### INPUT MATERIAL
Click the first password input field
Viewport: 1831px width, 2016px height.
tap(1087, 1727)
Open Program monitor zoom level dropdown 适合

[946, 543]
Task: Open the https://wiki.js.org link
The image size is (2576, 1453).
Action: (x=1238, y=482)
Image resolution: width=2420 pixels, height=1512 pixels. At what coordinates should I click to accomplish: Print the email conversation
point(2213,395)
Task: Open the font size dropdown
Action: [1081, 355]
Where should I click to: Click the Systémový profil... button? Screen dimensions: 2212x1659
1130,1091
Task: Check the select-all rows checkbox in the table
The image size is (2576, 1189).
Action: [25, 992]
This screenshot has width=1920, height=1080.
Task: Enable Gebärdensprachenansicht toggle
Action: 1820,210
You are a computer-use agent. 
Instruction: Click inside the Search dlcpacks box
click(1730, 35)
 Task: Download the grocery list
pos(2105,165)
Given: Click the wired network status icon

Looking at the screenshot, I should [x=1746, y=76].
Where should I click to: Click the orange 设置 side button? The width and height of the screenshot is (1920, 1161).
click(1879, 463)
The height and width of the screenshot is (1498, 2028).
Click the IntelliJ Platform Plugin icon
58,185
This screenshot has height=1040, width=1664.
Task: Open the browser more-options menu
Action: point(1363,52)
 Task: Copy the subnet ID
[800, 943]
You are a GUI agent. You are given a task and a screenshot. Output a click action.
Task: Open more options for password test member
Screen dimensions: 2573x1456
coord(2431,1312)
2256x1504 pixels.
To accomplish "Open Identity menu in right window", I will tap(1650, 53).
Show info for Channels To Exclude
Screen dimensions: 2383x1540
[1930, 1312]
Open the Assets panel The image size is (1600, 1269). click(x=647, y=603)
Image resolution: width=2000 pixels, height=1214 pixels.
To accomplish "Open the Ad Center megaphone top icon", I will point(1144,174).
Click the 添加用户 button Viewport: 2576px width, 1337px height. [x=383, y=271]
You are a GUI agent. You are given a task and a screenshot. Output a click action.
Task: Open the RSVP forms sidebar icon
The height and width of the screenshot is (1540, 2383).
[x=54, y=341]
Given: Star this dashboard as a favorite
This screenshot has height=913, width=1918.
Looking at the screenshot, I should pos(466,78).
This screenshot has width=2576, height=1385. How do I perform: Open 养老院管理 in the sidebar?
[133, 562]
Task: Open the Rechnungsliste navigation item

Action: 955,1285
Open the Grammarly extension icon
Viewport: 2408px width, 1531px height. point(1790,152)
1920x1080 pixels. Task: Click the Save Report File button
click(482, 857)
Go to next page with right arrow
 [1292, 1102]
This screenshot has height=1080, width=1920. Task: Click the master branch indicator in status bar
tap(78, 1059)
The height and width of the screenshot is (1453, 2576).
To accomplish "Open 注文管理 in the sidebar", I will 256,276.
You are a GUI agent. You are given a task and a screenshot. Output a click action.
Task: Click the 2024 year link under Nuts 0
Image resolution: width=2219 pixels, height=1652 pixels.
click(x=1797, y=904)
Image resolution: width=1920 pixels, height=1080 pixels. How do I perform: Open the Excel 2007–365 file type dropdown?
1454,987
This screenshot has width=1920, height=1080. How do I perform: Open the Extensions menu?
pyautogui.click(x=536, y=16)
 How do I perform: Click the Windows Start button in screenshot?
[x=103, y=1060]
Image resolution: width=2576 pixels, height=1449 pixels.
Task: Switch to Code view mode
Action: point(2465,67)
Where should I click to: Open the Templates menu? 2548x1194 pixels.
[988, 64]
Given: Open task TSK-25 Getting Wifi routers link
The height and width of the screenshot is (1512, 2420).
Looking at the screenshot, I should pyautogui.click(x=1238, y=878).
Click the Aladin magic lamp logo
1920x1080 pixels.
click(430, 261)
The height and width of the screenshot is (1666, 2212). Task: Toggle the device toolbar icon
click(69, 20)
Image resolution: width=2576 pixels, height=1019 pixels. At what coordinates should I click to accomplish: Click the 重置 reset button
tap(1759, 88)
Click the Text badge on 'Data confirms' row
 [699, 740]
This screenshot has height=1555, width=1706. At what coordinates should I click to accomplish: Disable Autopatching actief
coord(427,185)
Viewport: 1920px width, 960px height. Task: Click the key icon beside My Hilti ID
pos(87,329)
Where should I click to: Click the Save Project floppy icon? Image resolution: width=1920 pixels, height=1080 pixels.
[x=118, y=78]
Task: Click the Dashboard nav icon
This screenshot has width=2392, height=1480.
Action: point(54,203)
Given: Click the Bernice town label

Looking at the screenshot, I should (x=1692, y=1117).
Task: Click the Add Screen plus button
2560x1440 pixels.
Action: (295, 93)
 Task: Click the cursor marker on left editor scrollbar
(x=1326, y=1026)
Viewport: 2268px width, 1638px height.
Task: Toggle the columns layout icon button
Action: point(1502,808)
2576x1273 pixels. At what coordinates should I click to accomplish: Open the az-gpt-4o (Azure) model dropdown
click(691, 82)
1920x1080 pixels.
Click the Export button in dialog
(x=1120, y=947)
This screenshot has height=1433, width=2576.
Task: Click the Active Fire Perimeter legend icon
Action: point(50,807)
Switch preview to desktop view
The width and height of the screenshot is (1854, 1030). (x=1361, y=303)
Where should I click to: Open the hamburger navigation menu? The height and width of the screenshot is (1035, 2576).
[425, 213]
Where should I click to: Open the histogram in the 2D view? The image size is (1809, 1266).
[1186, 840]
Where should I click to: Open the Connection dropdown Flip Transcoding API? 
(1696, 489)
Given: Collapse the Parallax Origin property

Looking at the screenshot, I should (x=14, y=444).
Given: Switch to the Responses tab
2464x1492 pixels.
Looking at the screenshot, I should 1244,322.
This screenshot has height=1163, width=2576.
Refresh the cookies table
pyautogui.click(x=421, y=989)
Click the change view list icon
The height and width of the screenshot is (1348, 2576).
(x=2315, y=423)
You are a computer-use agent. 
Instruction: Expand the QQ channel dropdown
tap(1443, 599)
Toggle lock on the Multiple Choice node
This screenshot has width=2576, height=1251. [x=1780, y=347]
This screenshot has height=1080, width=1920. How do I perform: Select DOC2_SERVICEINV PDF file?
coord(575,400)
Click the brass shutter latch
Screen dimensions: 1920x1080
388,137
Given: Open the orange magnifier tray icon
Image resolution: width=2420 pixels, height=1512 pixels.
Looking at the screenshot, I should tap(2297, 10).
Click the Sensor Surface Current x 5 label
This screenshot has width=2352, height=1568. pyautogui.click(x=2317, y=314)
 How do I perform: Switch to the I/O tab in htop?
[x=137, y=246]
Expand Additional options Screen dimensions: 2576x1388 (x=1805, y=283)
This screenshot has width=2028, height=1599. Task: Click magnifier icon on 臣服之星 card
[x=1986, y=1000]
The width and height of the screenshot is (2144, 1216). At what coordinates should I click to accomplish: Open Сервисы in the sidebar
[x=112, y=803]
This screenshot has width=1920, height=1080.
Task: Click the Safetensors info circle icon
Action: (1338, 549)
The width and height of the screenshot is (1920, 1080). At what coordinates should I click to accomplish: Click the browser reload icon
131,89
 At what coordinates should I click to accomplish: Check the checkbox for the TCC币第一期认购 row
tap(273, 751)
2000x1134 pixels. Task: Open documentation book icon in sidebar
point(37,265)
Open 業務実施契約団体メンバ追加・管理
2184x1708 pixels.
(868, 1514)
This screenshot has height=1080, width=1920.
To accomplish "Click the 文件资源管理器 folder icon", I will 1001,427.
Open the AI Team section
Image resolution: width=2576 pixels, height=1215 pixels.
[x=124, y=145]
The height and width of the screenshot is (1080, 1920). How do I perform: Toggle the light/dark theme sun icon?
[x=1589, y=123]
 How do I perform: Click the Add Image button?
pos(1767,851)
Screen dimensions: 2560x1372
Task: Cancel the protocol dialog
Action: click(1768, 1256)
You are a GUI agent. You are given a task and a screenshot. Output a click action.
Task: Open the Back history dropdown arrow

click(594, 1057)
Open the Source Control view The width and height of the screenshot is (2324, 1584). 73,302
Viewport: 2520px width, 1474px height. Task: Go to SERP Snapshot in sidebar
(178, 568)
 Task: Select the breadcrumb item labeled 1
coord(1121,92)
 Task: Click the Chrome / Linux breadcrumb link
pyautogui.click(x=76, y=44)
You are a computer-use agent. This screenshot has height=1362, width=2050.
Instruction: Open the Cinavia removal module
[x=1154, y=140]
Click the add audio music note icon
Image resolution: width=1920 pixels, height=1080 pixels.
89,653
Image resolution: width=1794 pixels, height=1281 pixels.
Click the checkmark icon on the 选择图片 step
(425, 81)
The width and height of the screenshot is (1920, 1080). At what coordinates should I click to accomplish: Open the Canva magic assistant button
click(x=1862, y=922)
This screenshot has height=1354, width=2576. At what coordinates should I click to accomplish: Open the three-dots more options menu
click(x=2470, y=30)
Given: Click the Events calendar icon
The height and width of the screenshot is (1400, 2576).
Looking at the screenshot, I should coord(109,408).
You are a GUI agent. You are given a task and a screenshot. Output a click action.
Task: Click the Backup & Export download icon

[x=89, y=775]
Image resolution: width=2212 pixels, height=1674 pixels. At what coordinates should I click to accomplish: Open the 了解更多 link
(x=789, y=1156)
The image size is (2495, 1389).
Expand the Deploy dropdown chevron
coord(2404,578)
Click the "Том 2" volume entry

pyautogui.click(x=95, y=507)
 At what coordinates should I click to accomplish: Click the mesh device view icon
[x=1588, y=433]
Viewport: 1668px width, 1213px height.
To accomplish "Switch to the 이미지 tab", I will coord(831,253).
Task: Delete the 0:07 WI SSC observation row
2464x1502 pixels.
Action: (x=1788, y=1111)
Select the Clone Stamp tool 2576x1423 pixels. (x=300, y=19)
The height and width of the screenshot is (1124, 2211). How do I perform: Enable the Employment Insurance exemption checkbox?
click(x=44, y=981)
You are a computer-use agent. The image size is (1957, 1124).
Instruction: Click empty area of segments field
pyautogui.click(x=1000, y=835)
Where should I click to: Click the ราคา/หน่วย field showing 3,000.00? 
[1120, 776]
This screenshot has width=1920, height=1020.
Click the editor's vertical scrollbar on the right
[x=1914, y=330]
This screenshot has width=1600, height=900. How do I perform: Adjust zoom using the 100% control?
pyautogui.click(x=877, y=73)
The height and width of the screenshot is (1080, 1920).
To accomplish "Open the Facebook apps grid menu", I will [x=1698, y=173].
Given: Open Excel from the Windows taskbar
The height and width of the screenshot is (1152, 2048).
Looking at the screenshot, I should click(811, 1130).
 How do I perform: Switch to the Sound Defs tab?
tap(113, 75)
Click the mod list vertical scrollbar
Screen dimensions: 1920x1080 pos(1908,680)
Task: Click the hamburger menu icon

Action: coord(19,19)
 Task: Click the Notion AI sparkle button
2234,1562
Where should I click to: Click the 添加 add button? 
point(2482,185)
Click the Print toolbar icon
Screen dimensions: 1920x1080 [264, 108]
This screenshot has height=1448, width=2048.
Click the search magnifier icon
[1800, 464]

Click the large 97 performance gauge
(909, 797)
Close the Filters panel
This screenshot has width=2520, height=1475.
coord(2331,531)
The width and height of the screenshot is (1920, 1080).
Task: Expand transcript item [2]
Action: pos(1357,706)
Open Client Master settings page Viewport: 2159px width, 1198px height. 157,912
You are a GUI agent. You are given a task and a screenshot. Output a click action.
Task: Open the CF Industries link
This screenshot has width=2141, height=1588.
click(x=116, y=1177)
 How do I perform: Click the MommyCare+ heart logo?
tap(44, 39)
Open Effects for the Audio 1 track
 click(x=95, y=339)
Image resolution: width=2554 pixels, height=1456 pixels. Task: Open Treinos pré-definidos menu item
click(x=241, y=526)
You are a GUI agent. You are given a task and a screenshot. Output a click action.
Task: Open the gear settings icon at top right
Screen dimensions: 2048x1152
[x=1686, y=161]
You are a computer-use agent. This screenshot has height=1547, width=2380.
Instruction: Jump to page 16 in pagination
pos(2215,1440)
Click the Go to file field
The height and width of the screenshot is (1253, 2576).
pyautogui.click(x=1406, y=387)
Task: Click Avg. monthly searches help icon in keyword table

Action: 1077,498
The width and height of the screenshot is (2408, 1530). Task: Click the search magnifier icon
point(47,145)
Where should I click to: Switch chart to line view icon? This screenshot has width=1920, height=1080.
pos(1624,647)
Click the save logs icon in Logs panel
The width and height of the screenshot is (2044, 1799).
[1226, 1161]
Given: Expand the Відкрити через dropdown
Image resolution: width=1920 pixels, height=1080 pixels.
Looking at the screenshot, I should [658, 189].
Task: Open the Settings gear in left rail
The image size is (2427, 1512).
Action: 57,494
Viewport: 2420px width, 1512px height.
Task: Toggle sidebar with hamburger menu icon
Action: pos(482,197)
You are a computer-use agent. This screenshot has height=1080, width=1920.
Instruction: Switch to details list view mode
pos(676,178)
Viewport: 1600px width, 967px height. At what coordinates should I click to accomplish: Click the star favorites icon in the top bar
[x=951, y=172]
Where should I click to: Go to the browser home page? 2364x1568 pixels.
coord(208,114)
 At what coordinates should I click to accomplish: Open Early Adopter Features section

### WORK TO BE COMPLETED
What you return must be an exact retyping of the lines above starting at the line with "The height and width of the screenshot is (1400, 2576)." and ending at the line with "The image size is (2495, 1389).", and nothing besides.

### FINAL ANSWER
The height and width of the screenshot is (1400, 2576).
Looking at the screenshot, I should coord(109,408).
You are a GUI agent. You are given a task and a screenshot. Output a click action.
Task: Click the Backup & Export download icon

[x=89, y=775]
Image resolution: width=2212 pixels, height=1674 pixels. At what coordinates should I click to accomplish: Open the 了解更多 link
(x=789, y=1156)
The image size is (2495, 1389).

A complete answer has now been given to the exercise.